O fosso entre a adoção destas tecnologias e a capacidade de segurança das organizações é um dos pontos centrais destacados pela Cisco. Dados do seu recente AI Readiness Index indicam que apenas 24% das empresas conseguem controlar as ações de agentes de IA com monitorização em tempo real e apenas 31% sentem-se plenamente capazes de proteger estes sistemas. Com a emergência de modelos avançados e de atores de ameaças sofisticados, os modelos de segurança tradicionais estão a tornar-se insuficientes para garantir a visibilidade necessária.
A Astrix Security traz para o ecossistema da Cisco uma especialização profunda na proteção de credenciais críticas, como chaves de API, contas de serviço e tokens OAuth - os mesmos elementos que os agentes de IA utilizam para operar à escala. As capacidades da empresa incluem a descoberta e governação de atividades agênticas, a gestão do ciclo de vida destas identidades (desde o aprovisionamento ao encerramento) e a deteção de ameaças em tempo real, permitindo identificar o uso de credenciais comprometidas ou ações fora do âmbito permitido.

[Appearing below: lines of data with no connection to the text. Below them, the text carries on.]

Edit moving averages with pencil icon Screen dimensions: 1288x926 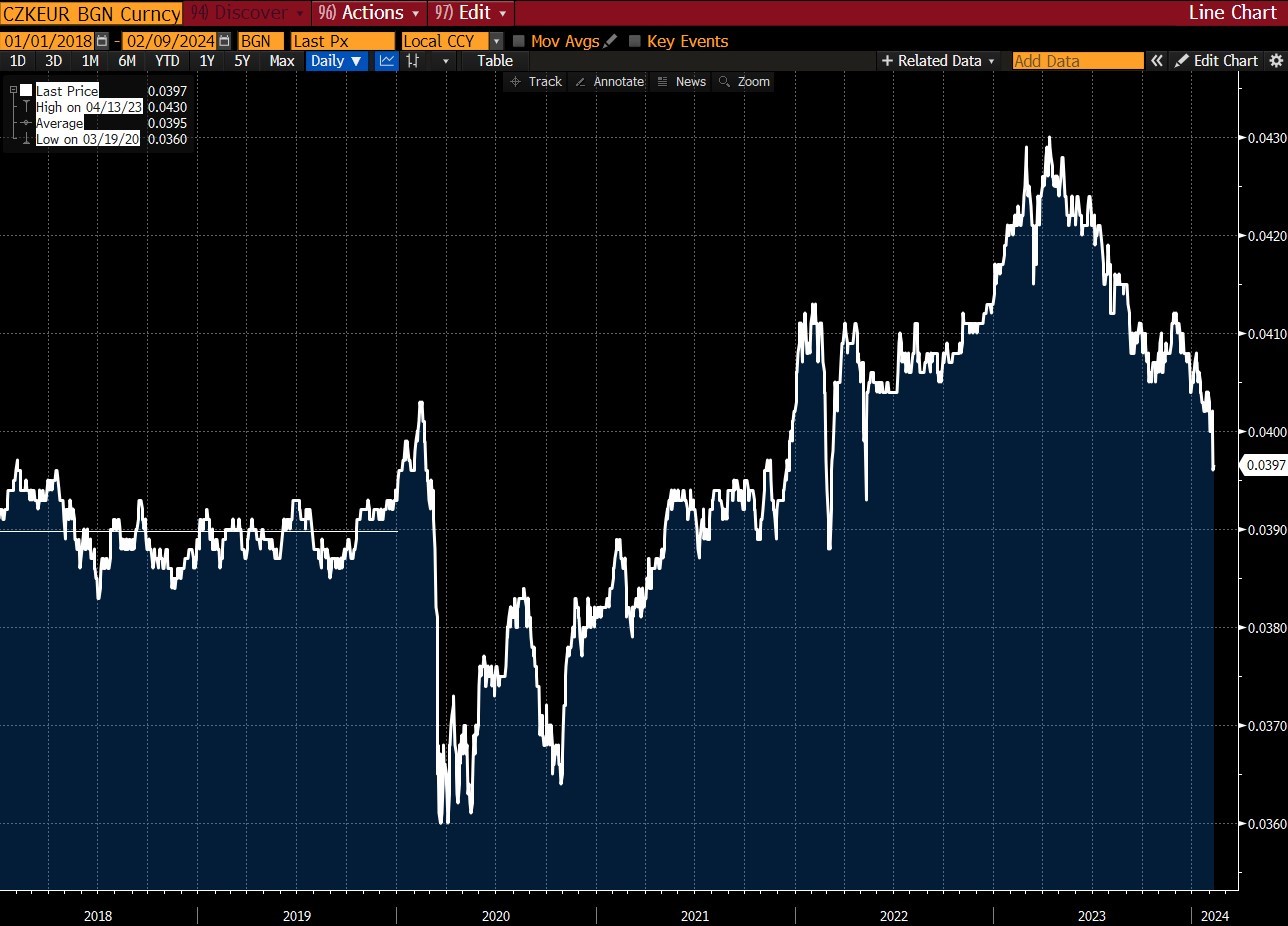(x=610, y=41)
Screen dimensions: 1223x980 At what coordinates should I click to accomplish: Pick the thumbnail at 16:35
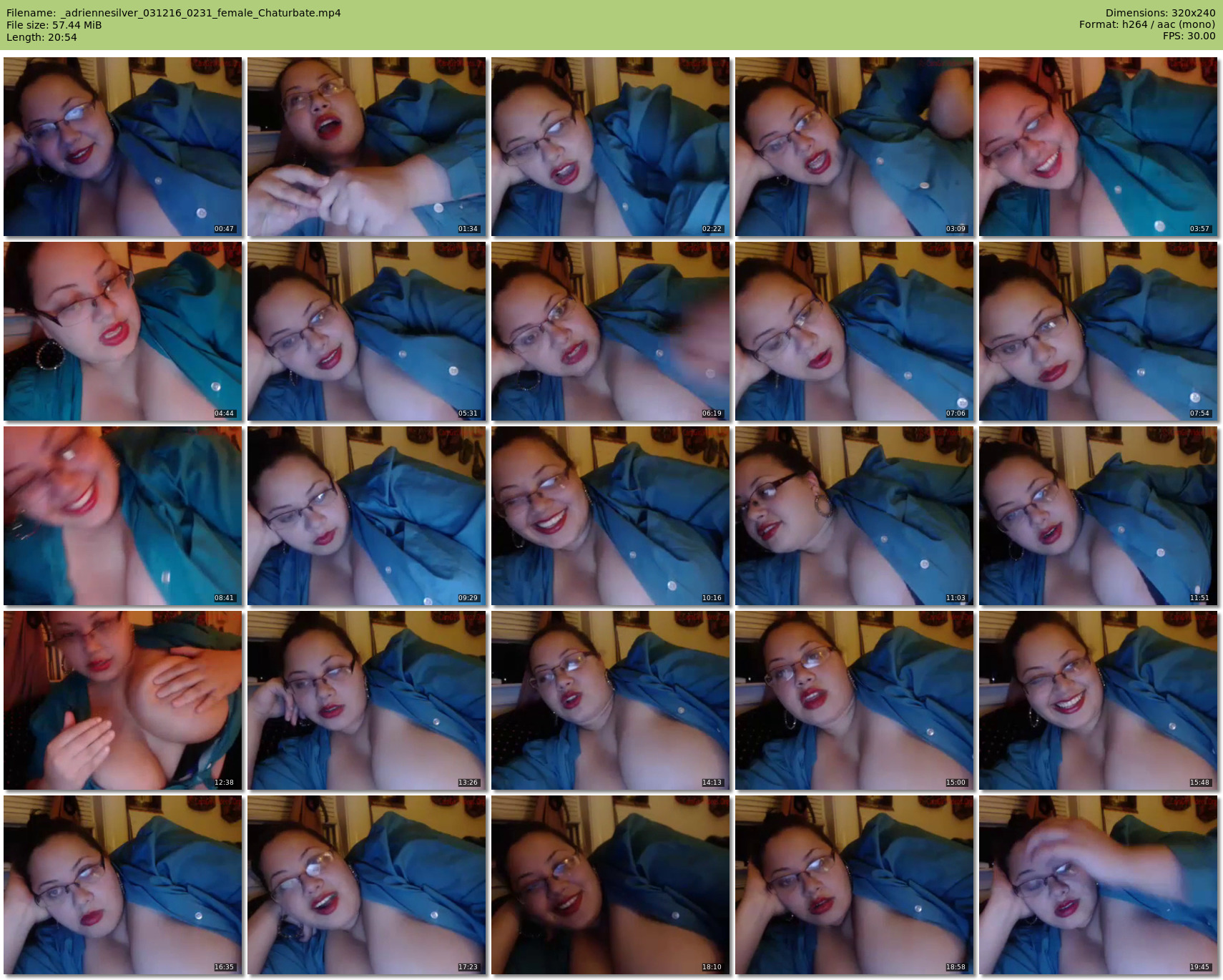[122, 885]
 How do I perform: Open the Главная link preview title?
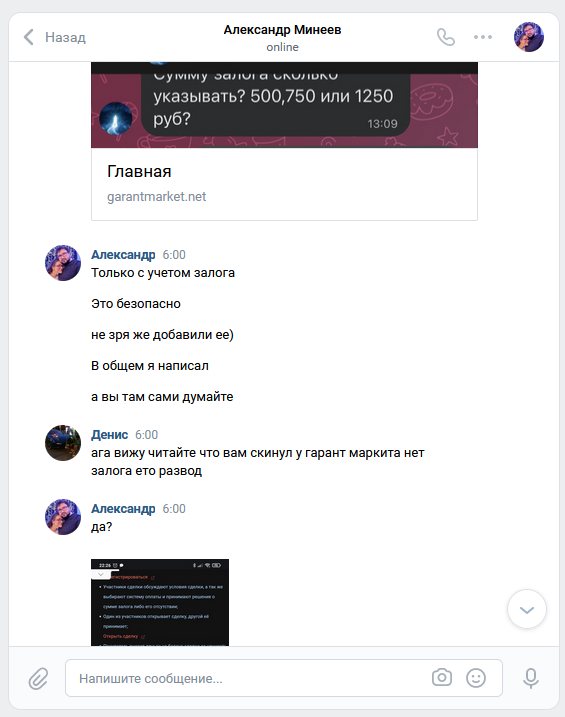(x=139, y=171)
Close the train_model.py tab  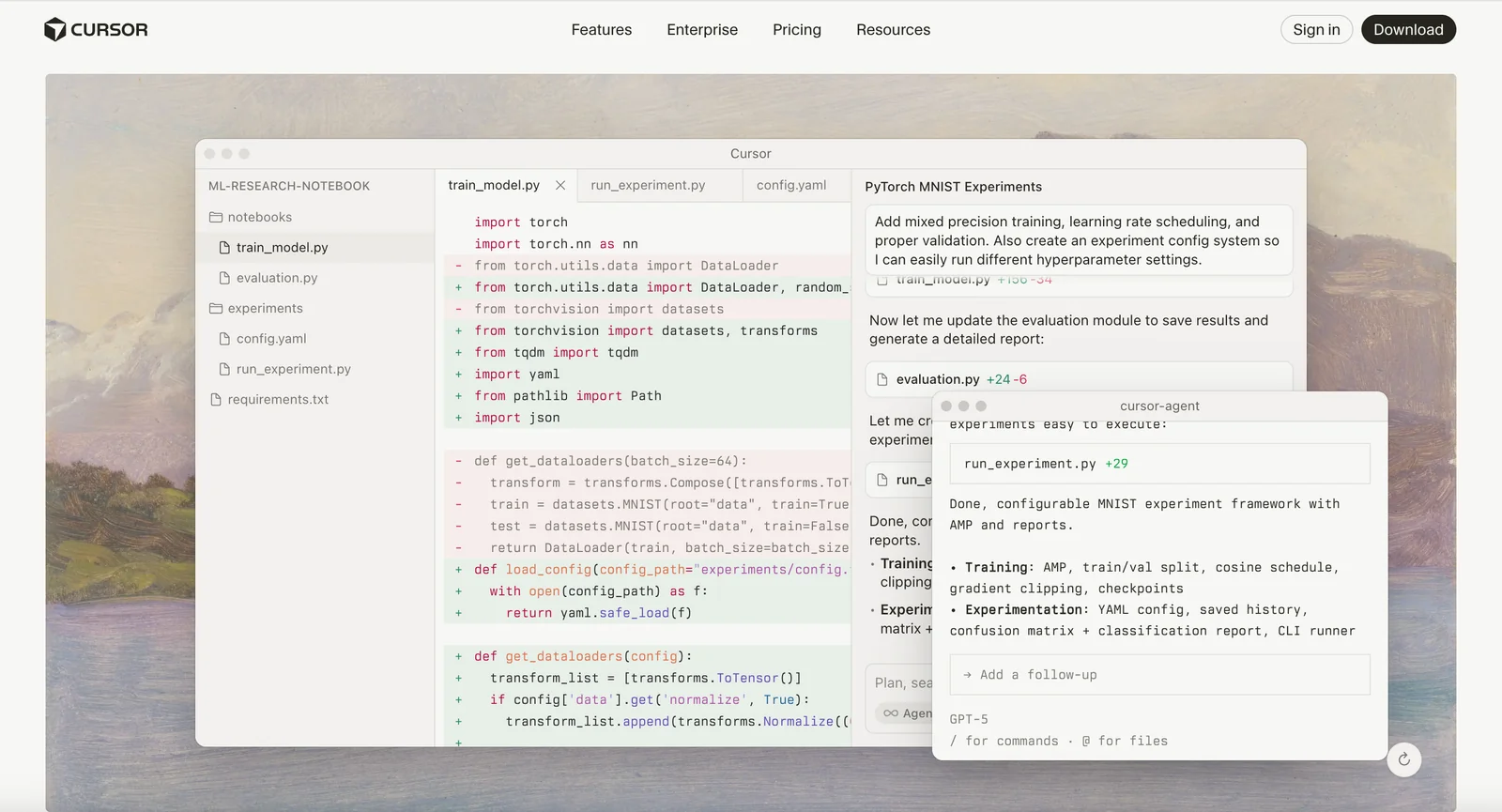point(560,186)
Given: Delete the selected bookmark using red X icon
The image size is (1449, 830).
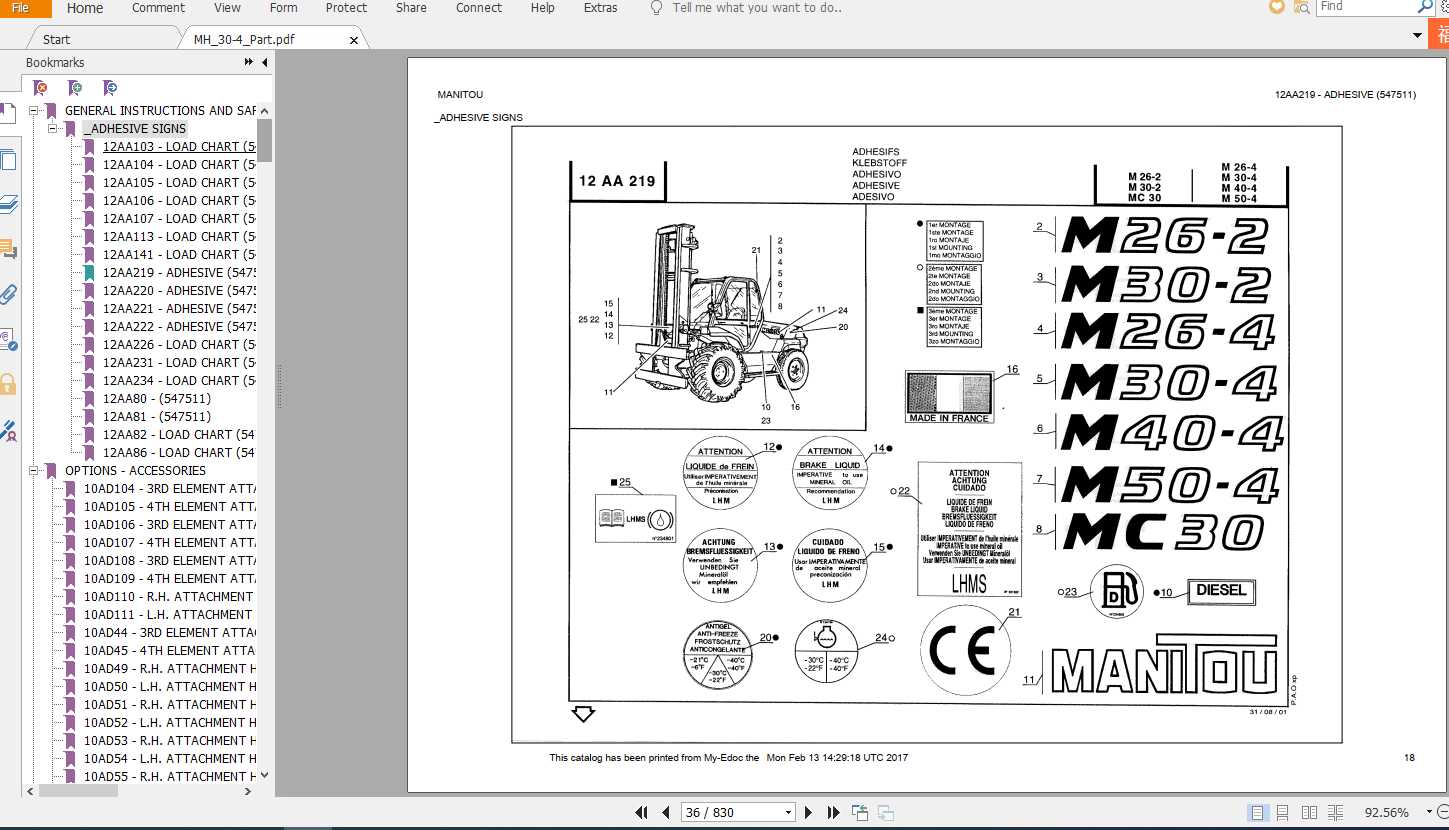Looking at the screenshot, I should click(x=40, y=88).
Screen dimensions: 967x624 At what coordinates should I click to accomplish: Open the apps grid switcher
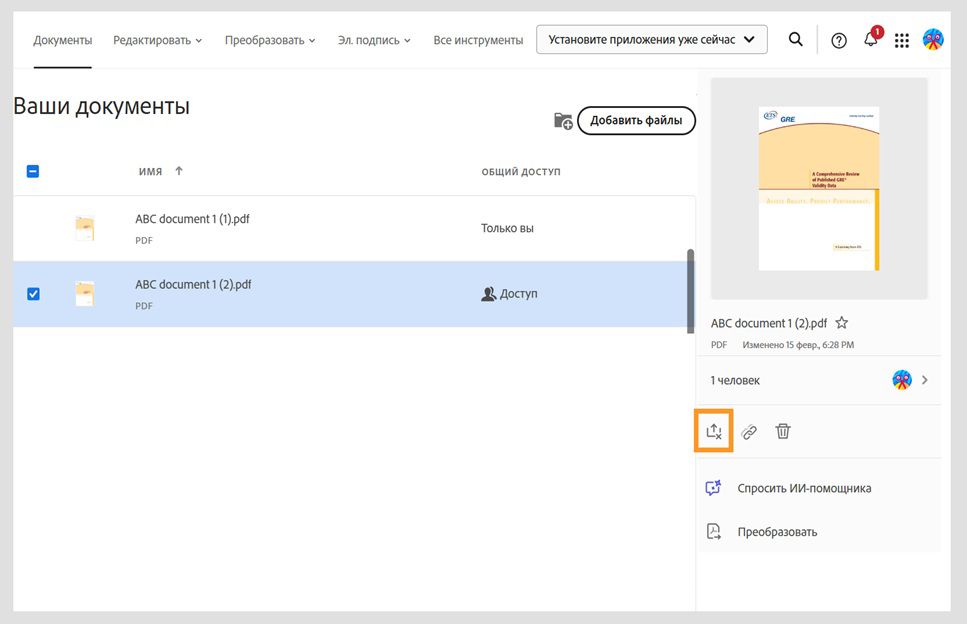click(x=902, y=40)
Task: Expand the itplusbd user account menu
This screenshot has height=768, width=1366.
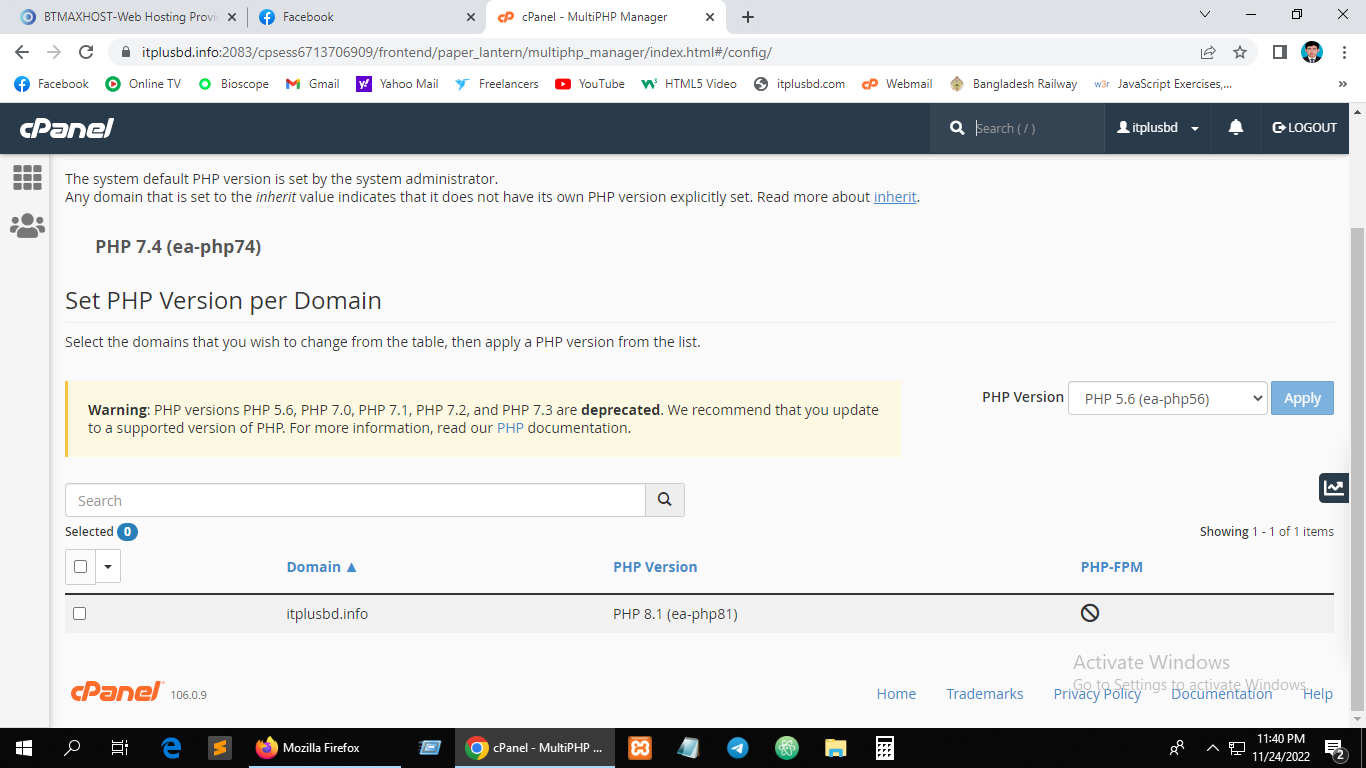Action: point(1158,128)
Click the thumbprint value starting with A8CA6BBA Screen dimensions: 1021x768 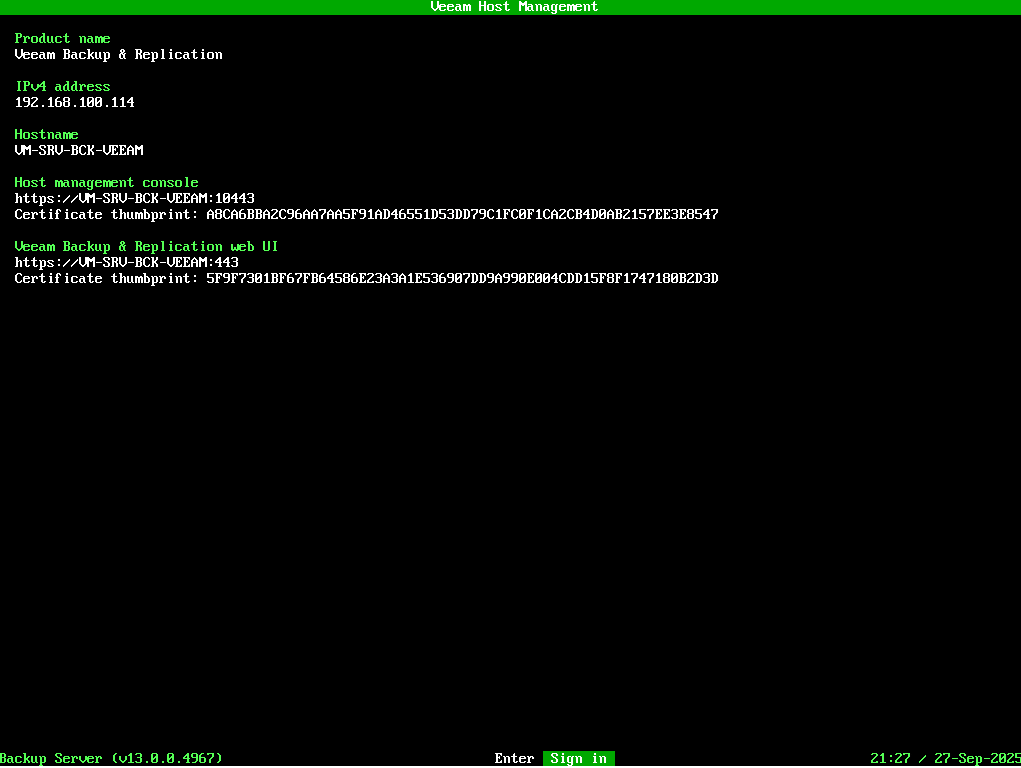coord(462,215)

O plano de integração prevê que a tecnologia da Astrix seja incorporada no Cisco Identity Intelligence, reforçando a visibilidade em toda a plataforma de segurança da marca. Adicionalmente, as funcionalidades serão estendidas às soluções de acesso Zero Trust, como o Cisco Secure Access e o Duo Identity and Access Management. Isto permitirá às organizações descobrir, autenticar e autorizar identidades agênticas de forma centralizada, garantindo que cada ação automatizada é validada perante as políticas de risco da empresa.
A grande vantagem competitiva desta aquisição reside na capacidade da Cisco em cruzar dados de várias camadas: identidade, rede, aplicações e infraestrutura. Esta inteligência será também partilhada com o Splunk, permitindo que as equipas de segurança (SOC) tenham uma visão unificada e consigam responder a incidentes à mesma velocidade com que os agentes de IA operam. Com este passo, a Cisco posiciona-se como o parceiro principal para a transição segura rumo a uma força de trabalho agêntica e automatizada.